The really good rocks are marked and adored according to public consensus.  When we can’t account for our responses to the beautiful chaos of cracks and textures in these rocks, we call them genius and declare them God-given.  When our astonishment at a rock’s qualities rises above a certain level, we worship it as a prophet or god.  If we have a negative response, and others don’t convince us that a rock has value, we say it is damned.  Thus, the distinction between a genius and a savant is thin and flexible.
When we can’t reach a consensus on which rocks form a good path, as well as what each rock means to us, we hire experts, such as culture critics, philosophers, and scientists.  The most relevant science for this task is anthropology.  But anthropologists, like culture critics (especially art critics), have a weakness: they might accurately describe the wet footprints on the rocks, but not the rocks themselves.  So, in as much as rocks seldom talk to feet, creatives seldom make sense to normal, linear minds.  It may even be true that creatives seldom make sense to each other, though they would instinctively disagree.  They would also disagree that creativity is an apologia for evolution—a rock is a rock and is divorced from any prima facie claims.

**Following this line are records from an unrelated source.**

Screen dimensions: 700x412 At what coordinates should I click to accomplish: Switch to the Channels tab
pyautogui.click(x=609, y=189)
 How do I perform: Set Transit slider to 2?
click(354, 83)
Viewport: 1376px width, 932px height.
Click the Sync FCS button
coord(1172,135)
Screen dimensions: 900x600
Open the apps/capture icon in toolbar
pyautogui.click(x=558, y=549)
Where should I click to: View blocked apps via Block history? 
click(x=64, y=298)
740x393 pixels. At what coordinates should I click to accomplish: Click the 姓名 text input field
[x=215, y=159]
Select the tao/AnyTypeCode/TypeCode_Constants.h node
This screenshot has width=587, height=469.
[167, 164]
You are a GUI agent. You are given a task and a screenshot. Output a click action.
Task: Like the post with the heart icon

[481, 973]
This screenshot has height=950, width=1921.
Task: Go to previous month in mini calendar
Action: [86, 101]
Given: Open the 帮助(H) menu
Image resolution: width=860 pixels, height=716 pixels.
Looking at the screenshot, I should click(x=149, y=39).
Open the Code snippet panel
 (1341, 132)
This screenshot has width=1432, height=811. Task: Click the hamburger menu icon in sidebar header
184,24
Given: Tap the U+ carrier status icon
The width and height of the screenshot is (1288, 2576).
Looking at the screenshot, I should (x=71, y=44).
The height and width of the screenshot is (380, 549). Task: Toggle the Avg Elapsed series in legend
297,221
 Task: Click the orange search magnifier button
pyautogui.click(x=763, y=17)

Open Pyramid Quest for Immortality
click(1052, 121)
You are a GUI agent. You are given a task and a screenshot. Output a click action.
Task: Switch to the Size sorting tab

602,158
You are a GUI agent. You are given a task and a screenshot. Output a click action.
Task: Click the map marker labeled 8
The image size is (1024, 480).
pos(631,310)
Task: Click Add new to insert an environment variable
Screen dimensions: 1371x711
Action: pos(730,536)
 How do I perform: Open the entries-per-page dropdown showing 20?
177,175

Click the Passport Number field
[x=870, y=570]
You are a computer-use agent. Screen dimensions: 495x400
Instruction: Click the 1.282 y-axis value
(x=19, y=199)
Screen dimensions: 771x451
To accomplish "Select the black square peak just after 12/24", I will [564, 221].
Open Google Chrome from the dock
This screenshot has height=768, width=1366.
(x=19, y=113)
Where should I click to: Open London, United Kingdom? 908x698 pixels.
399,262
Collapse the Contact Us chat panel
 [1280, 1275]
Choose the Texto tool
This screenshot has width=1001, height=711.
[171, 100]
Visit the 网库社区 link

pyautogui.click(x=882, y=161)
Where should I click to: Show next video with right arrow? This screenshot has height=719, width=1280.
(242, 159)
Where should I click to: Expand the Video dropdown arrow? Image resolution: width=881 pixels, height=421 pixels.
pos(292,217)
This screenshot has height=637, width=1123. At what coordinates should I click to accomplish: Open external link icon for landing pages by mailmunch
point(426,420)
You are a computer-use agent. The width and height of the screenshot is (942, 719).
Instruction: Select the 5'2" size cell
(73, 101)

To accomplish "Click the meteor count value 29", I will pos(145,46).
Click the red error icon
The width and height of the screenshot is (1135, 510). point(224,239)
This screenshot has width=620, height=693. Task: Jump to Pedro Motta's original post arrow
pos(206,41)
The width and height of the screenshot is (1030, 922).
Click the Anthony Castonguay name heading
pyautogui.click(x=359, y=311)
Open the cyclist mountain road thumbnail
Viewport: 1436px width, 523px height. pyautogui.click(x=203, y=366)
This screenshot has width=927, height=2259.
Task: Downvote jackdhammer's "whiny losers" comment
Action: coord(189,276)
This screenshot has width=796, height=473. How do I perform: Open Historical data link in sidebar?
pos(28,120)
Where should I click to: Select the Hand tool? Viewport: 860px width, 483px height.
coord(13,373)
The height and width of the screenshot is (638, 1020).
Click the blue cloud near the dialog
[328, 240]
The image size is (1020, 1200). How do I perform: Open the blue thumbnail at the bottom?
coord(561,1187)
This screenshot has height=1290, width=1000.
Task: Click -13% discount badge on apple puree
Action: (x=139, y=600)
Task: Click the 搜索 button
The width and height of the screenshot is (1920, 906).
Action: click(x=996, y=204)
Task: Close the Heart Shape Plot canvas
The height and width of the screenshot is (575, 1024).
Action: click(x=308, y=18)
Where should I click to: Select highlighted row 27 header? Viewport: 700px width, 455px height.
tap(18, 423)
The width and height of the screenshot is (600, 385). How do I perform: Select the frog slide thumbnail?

There are a few great minds that seem to have succeeded in penetrating these rocks beyond their footprints.  We celebrate them as bodhisattvas returning from deep journeys into the unknown.  They offer substance beyond what otherwise seems a thin, impenetrable shell.  Their selfless sojourns bring hope of purpose to our linear lives.  But a revisionist glimpse at these great minds might reveal we misunderstand where their journeys actually began.  Consider en Hedu’Anna*, Themistoclea, Socrates, Plato, Archimedes, Homer, Sappho, Hypatia, Laozi, Confucius, Siddhartha Gautama, Jesus, Mohamed, Galileo, Michelangelo, Li-Po, Cervantes, Kant, Einstein, Simone de Beauvoir, and Stephen Hawking: all great diggers of truth—all rock hounds.  Never the less, considering the tilted biographies of these great minds, we have to wonder in the end if they all are rocks, and not hounds.
When we send a thief to catch a thief, we understand the risk of our investment and can calculate its return (if he returns).  But if we’ve been mistakenly sending creatives to catch creatives, they’ll force us to call good whatever puzzling paellas of realities they bring back.  Also, if our own spies are double agents, should we guess that creatives send spies to figure out who we really are?  Well, of course they do—of course we do.

*Of the uncommon names in this list, I will tell you nothing except that they belong here.  Look them up.